On their trip to Honduras, Ellringer and Snyder worked closely with the coffee farmers. They joined them on their bike ride up the mountain to the farm, helped them plant and hauled fertilizer.
Ellringer encourages people to think about how much we spend on coffee. On the street, farmers generally get $1 per pound for labor and expenses, Ellringer said. A common price for grocery store coffee is around $8 to $12 per pound. Farmer to Farmer offers contracts for $2.40 to $2.65 per pound in Honduras.
According to some fair trade organizations, a fair price for coffee is $1.40 per pound. These organizations wouldn’t allow children to work on the farms, even though the work they do on the farms is closer to chores than child labor. The environment the coffee was grown in was more like a plantation with hired workers than a small family farm, the organizations said.
The involvement is far beyond contractual. Ellringer said he and Snyder formed relationships with the farmers they visited.
They learned about how the farmers grow their coffee, instead of telling them how to do it. They talked to farmers about their coffee, concerns, and techniques.
One farmer they connected with was Hector.

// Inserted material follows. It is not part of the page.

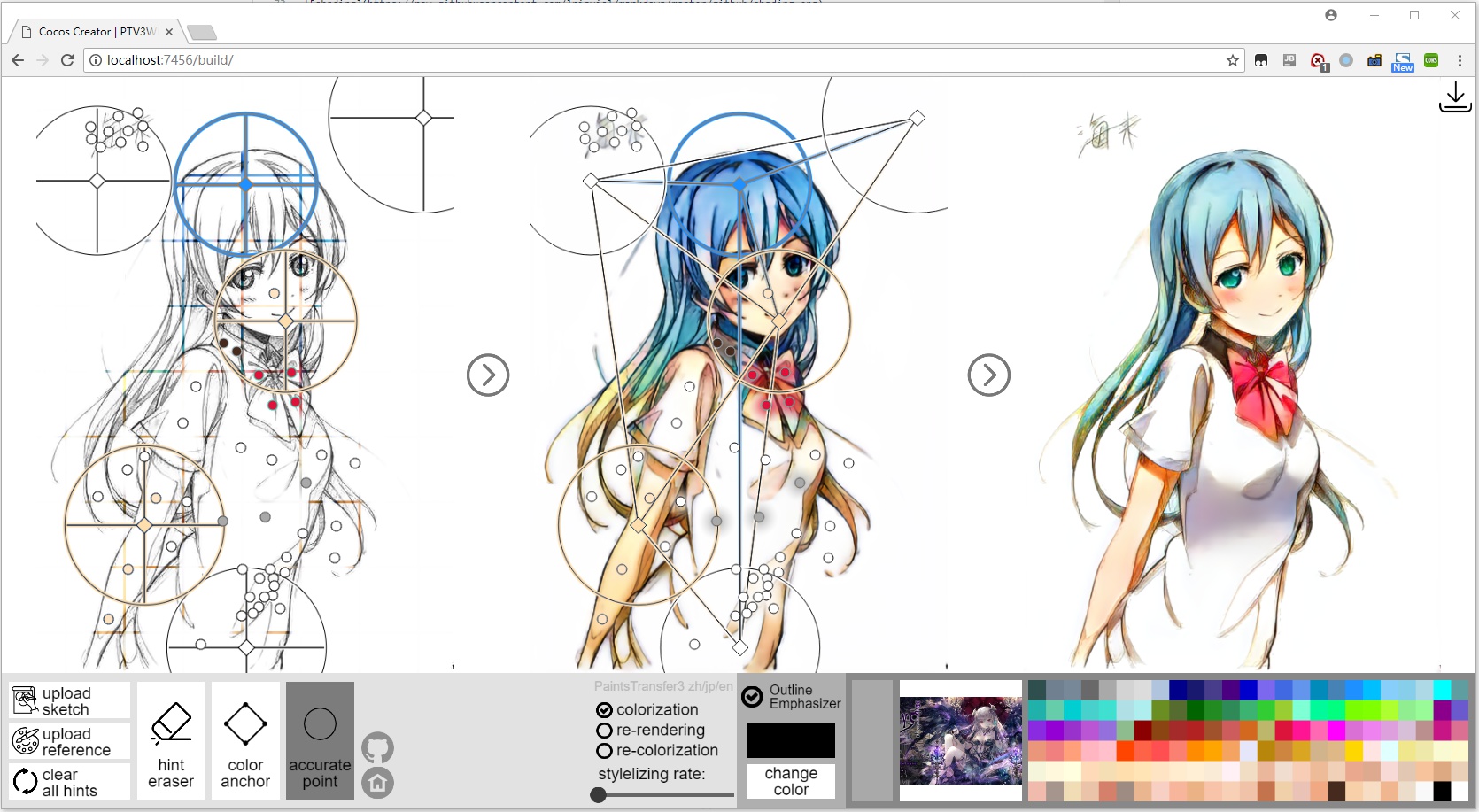1479x812 pixels.
Task: Click the PaintsTransfer3 zh/jp/en link
Action: pyautogui.click(x=662, y=686)
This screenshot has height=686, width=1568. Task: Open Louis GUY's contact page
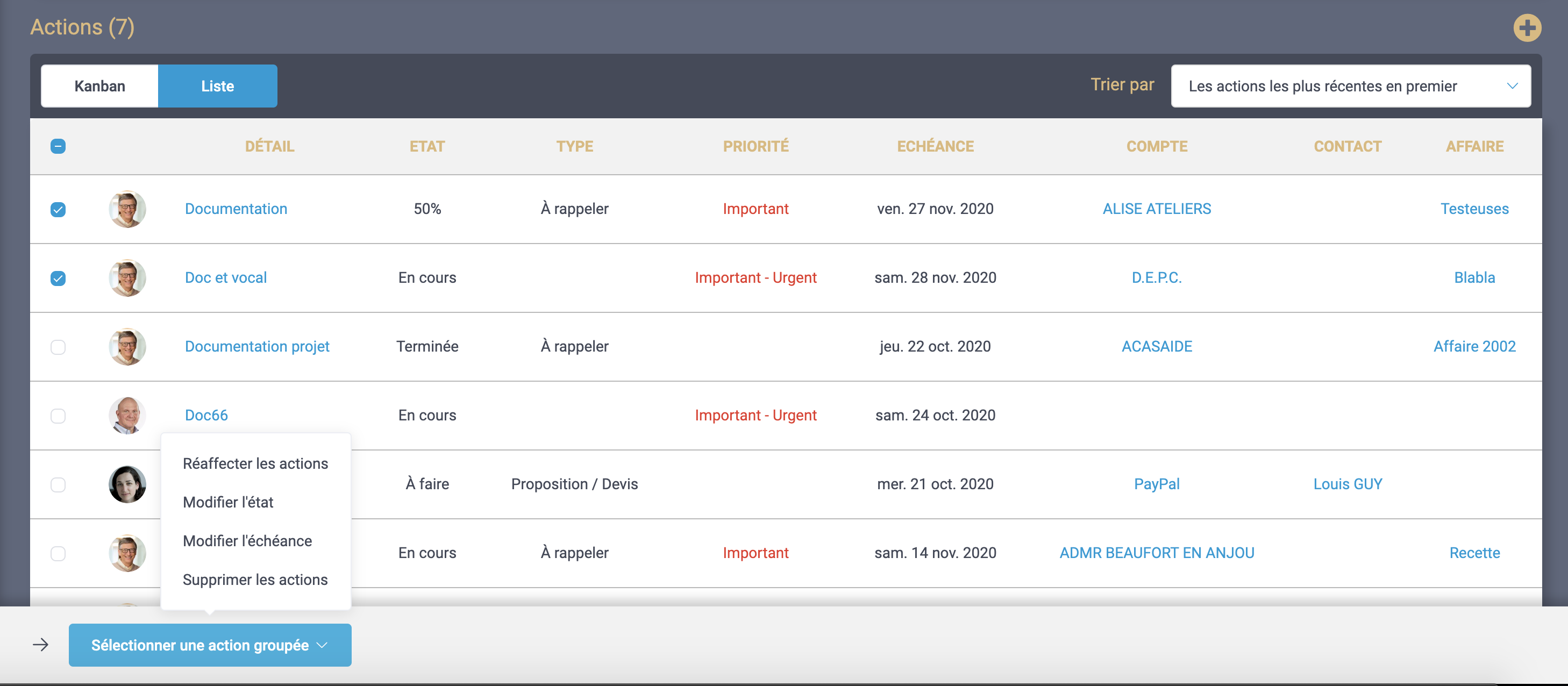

Farmer to Farmer works with Hector’s co-op and was impressed with his experimental and ecologically friendly ways to grow shade-grown coffee.
Jody Slocum, a board member with Farmer to Farmer, hopes the audience learned an important lesson.
“To look beyond these borders and their lives to how other people live and how their food is grown and that their decisions can have an impact on other people’s lives,” Slocum said. “Broaden the horizons of their lives.”
Ellringer thinks the message was simple.
“You can have significant impact with your daily choices of what you drink and what you eat,” he said.
Eau Claire junior Sarah Vowels is very involved with the Latin American studies major. She thinks the presentation was important for Eau Claire students to learn about.
“Everyone buys coffee every day, coffee’s a part of our day,” Vowels said. “We even have coffee that’s supposedly fair trade on campus, but you just really have to go back and get those roots.”